Recipe Testers Reviews
Easy to make, even easier to love, this kuchen has everything going for it—looks, taste, ease of preparation. The apples bake up into a really flavorful filling and the surrounding cake is moist inside and crispy good on the top. The rum gives it a very subtle boost. Licking the bowl is a plus for this one! This could easily serve 10 to 12 people if you hide the cake after you serve it, otherwise guests will attack whatever is left and eat it before you can say Johnny Appleseed.
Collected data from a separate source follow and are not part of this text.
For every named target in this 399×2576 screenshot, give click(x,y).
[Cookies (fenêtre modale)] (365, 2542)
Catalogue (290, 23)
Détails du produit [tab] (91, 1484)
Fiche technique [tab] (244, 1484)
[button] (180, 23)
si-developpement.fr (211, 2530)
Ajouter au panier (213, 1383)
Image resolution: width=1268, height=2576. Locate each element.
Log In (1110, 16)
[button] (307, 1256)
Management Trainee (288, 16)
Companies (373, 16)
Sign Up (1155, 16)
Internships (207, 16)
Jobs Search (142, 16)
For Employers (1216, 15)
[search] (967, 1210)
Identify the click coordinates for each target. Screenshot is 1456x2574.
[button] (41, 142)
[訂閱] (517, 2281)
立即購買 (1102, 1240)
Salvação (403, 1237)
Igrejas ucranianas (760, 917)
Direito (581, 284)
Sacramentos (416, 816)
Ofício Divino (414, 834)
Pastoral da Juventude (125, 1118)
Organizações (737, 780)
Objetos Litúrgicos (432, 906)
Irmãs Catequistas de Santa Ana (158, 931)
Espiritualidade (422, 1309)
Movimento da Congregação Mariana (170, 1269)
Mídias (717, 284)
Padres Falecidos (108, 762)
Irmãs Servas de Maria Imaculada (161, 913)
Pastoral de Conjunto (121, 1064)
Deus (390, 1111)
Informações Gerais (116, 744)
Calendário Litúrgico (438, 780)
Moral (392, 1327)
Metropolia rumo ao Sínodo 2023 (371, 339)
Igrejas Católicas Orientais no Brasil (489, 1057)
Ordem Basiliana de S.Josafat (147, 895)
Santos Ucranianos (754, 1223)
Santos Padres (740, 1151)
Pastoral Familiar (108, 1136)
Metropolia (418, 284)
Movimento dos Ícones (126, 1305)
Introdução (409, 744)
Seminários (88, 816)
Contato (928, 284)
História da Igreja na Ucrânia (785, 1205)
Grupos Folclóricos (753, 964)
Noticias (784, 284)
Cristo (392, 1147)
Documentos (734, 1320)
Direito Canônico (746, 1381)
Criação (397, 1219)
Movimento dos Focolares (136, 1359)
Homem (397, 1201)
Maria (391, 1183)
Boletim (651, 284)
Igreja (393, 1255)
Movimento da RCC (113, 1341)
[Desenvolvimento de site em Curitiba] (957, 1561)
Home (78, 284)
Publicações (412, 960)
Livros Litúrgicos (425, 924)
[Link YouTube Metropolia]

This cake is a winner! it is such a simple recipe yet produces a dessert that looks like it comes right from the bakery and tastes wonderful. It’s not too sweet and has a nice texture from the cream. This cake is perfect for autumn and will most definitely have a place on my dessert table at Thanksgiving. I only had a 9 1/2 inch springform pan (not the 9″ that the recipe called for) and I was glad I used it because I needed the extra room for the apples.